* _What is required_: Reproduce the following lines word for word, leaving out the pictures.

* _Information given_:
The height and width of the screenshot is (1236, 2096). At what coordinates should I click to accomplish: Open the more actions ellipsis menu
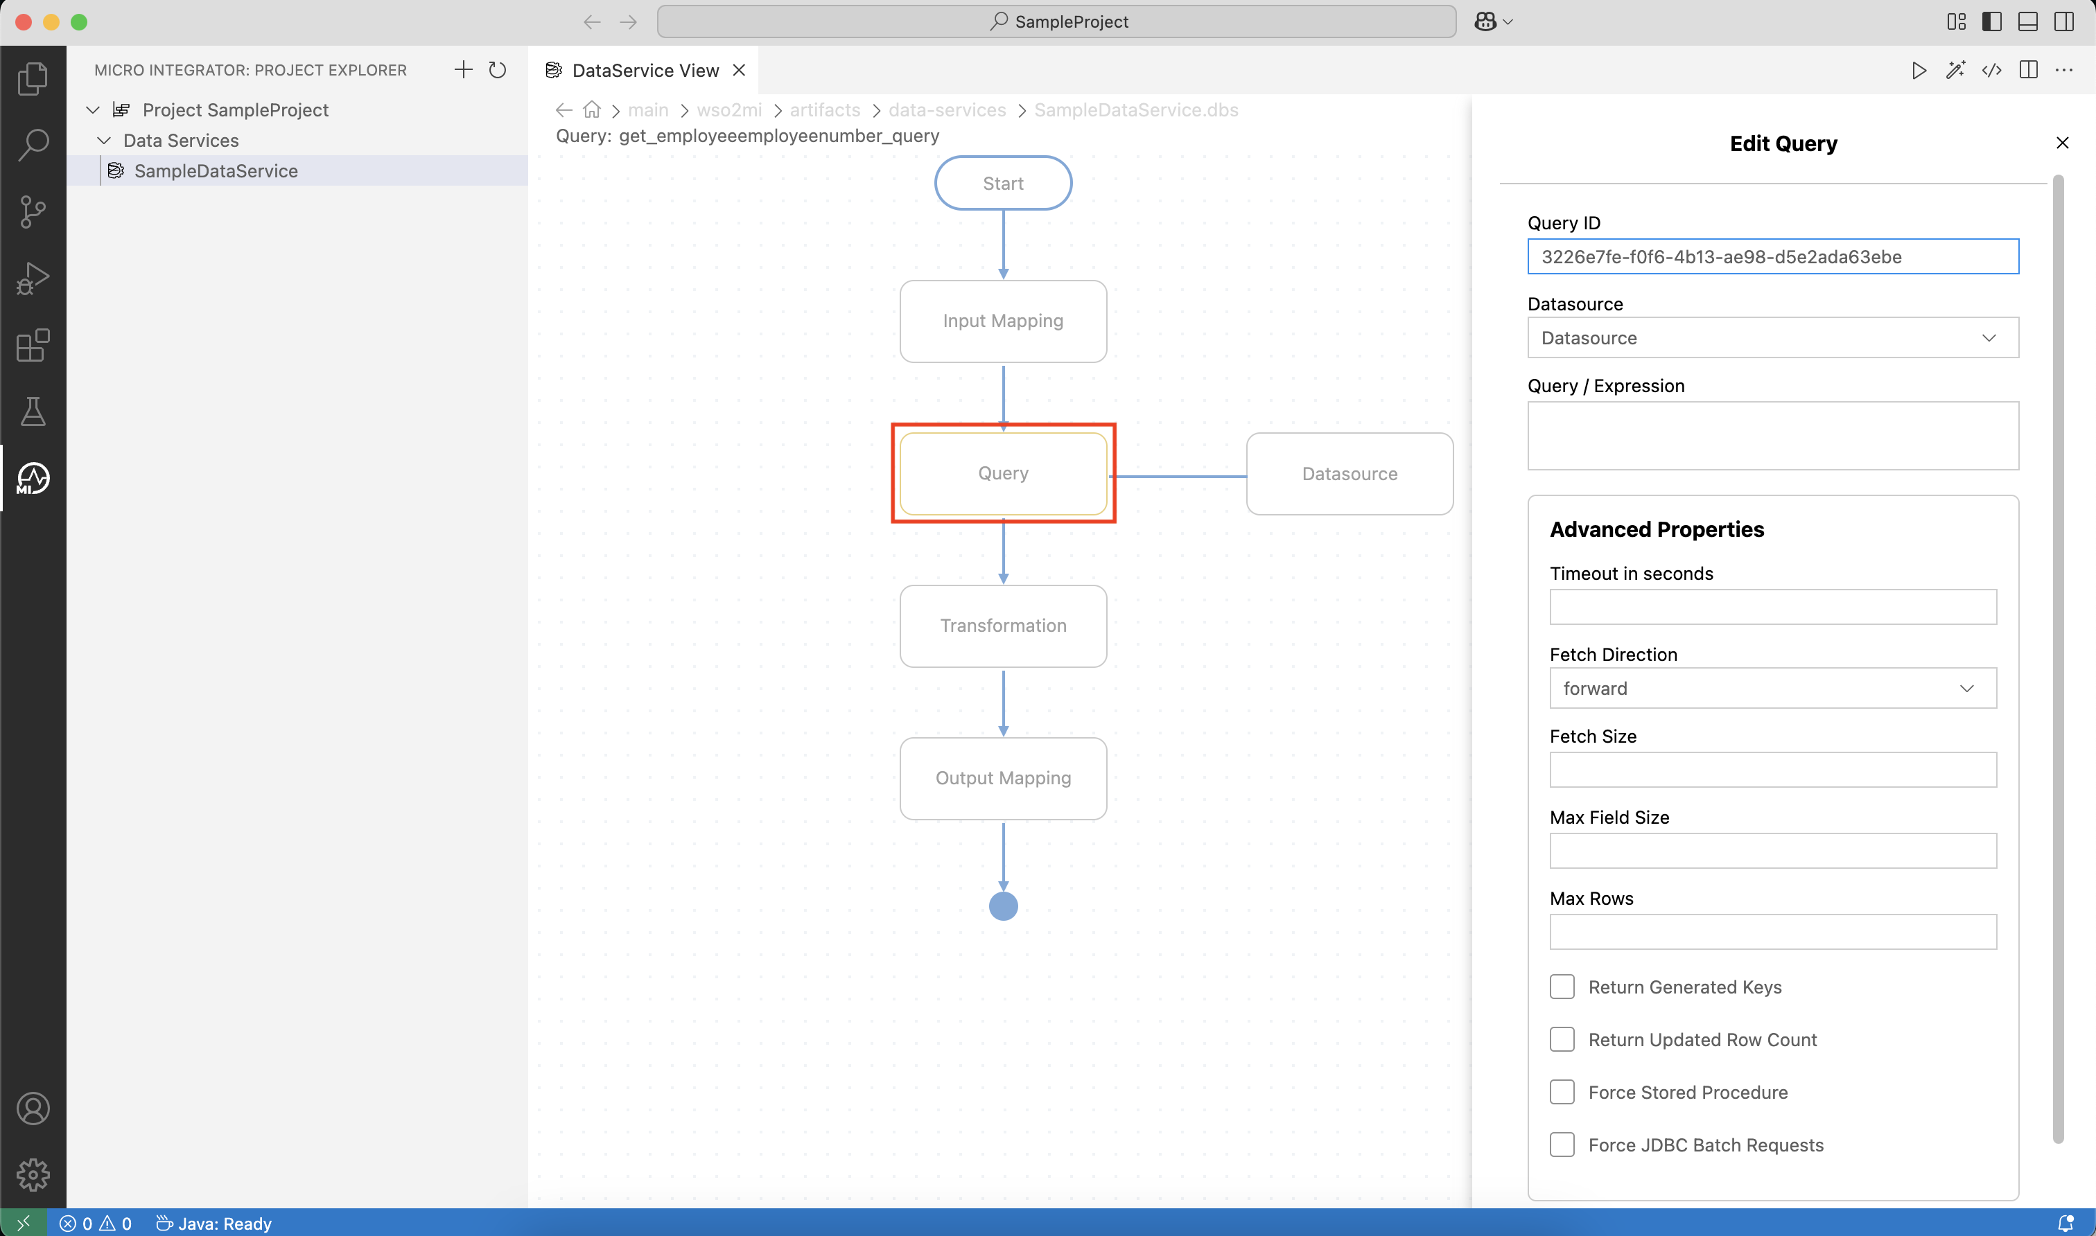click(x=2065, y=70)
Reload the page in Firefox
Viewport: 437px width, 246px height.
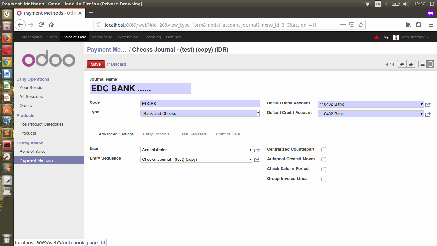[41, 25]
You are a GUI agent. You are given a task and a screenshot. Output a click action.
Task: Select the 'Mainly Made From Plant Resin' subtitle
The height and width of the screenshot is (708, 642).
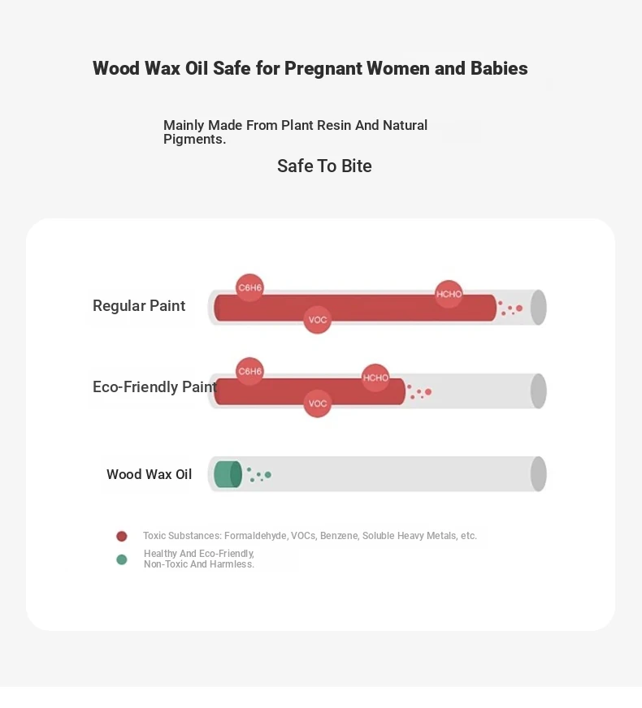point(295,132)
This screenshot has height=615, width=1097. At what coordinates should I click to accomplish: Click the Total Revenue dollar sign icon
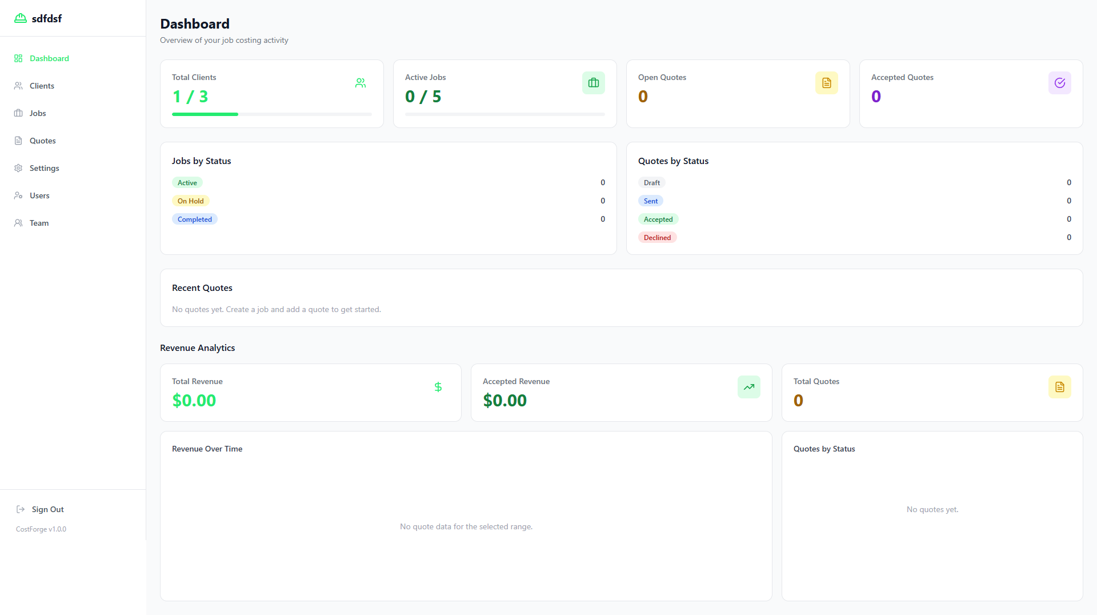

* _Complete response_:
The height and width of the screenshot is (1236, 2096). At what coordinates should I click to accomplish: Open the more actions ellipsis menu
click(x=2065, y=70)
Reload the page in Firefox
Viewport: 437px width, 246px height.
[41, 25]
You are a GUI agent. You are given a task and a screenshot. Output a click action.
Task: Select the 'Mainly Made From Plant Resin' subtitle
The height and width of the screenshot is (708, 642).
point(295,132)
This screenshot has height=615, width=1097. At what coordinates should I click to accomplish: Click the Total Revenue dollar sign icon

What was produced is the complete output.